Last year in a landmark piece of research, The Decisive Decade: Organising Climate Action, my colleagues and I set about mapping the full ecosystem of global climate action organisations and analysing how these organisations can overcome fragmentation – across business, civil society and government, as well as between the Global North and Global South – to work together toward meaningful change. All organisations have a role to play: some are highlighting the climate problem, some are operationalising ways of addressing it, and some are orchestrating connections and resourcing change across sectors.

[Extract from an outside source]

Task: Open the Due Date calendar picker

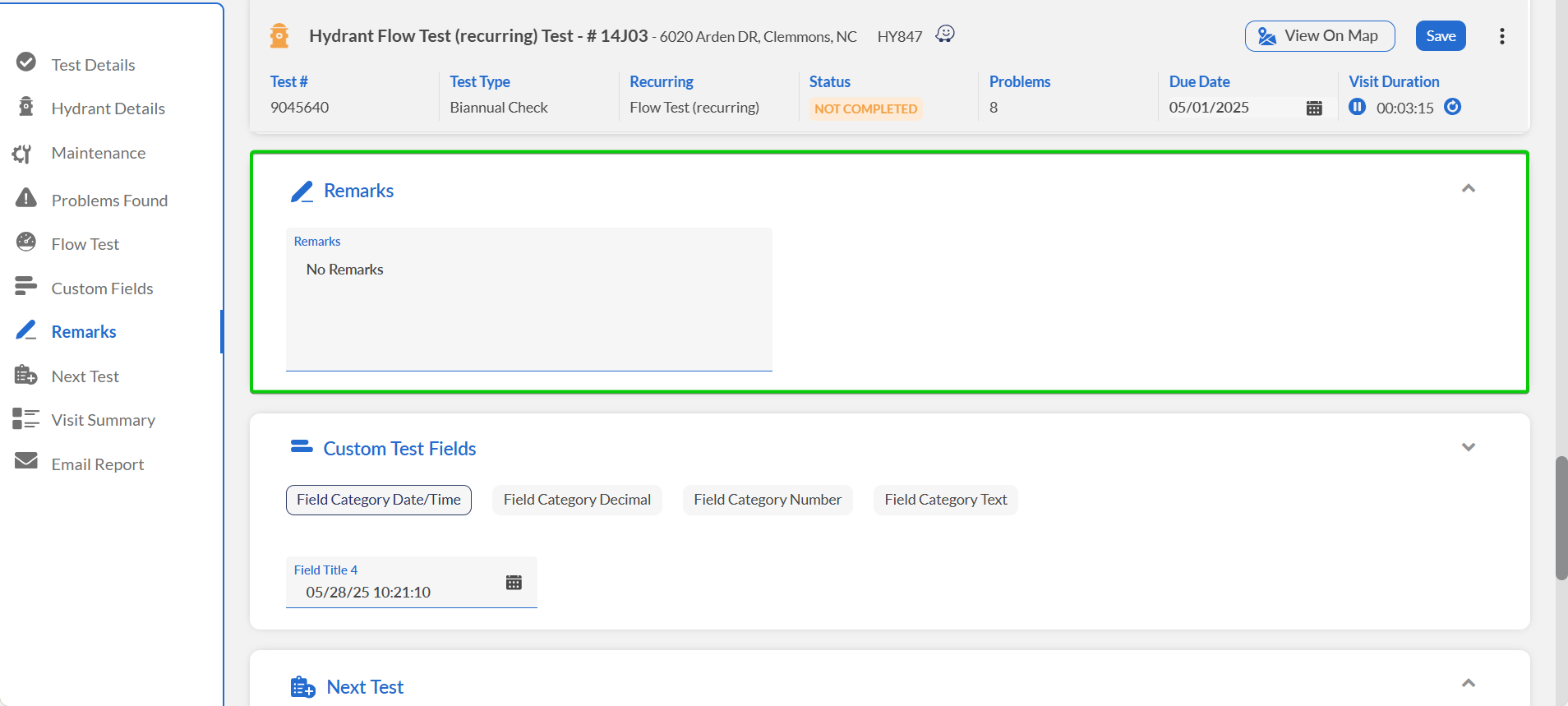Action: click(1313, 108)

The more businesses and business leaders understand about this complex and multi-faceted climate eco-system and how it operates, the more they can leverage their role in that eco-system to reach net-zero targets and create a regenerative, restorative economy for all.

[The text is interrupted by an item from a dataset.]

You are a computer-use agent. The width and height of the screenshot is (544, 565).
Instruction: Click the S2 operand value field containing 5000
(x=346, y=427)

During the webinar, I highlighted three strategies for fostering what I call 'catalytic collaborations': partnerships in one area that catalyse further joint efforts across sectors and geographies, creating a virtuous cycle of climate action.

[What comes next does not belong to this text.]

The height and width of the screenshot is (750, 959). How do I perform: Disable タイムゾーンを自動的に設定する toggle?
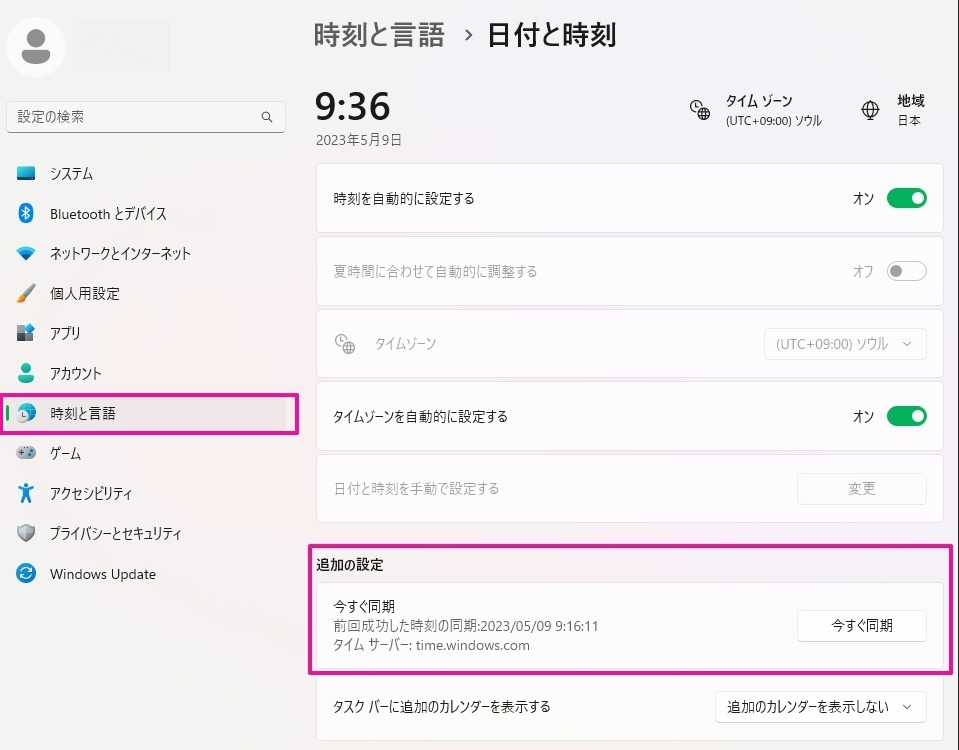click(x=906, y=416)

We need a shared narrative
We need a shared frame of reference for talking about the climate problem and the future we are trying to create: a narrative that brings people together and motivates individuals and organisations alike to take action themselves and to demand it from others. Technical terms such as 'climate-resilient development pathways' are helpful for some, but they will not excite mass audiences unfamiliar with scientific or policy aspects of the climate crisis.
We need to create trust
We need to create trust between businesses, climate activists, governments and local communities. Trust is especially important as each type of organisation brings a different perspective and different forms of power, influence and resources to the table. At present, there are too few opportunities to openly and productively discuss critical yet potentially divisive issues, such as those that reside at the intersection of climate change, development and human rights. We need to create physical or virtual spaces that bring together diverse organisations to tackle these thorny issues, and we need expert facilitation to help foster mutual understanding and build a willingness to work together. Cross-sector alliances and working groups offer a starting point, as do partnerships between businesses and NGOs, such as Unilever’s work with Oxfam in Vietnam.
We need to strengthen accountability
While a shared narrative and a foundation of trust are important, they will only get us so far without enforcement mechanisms. This brings us to the third critical strategy: accountability. Despite businesses’ numerous pledges and commitments to net-zero and other climate goals, mechanisms for enforcing commitments are not well-developed. To trigger the changes required for a just transition toward a thriving net-zero emissions economy, we need to significantly strengthen frameworks for holding businesses accountable for their environmental and social performance. This will require new, more rigorous measurement systems that integrate the perspectives of all stakeholders, including investors, regulators, communities, consumers and employees. (My colleague Amir Amel-Zadeh outlines such an approach in his article, Why accountancy can save business.). Governments will play a big role in strengthening accountability, but we need others to step up as well: firms, NGOs, individual citizens and also business schools – we all have a critical role to play in climate leadership.
To be sure, there are significant challenges ahead. We will need to evolve and reinvent our current ways of working and being, as individuals, as organisations and as communities. But together we have the capacity, and can develop the tools, to catalyse the kinds of collaborations needed to truly crack the climate crisis.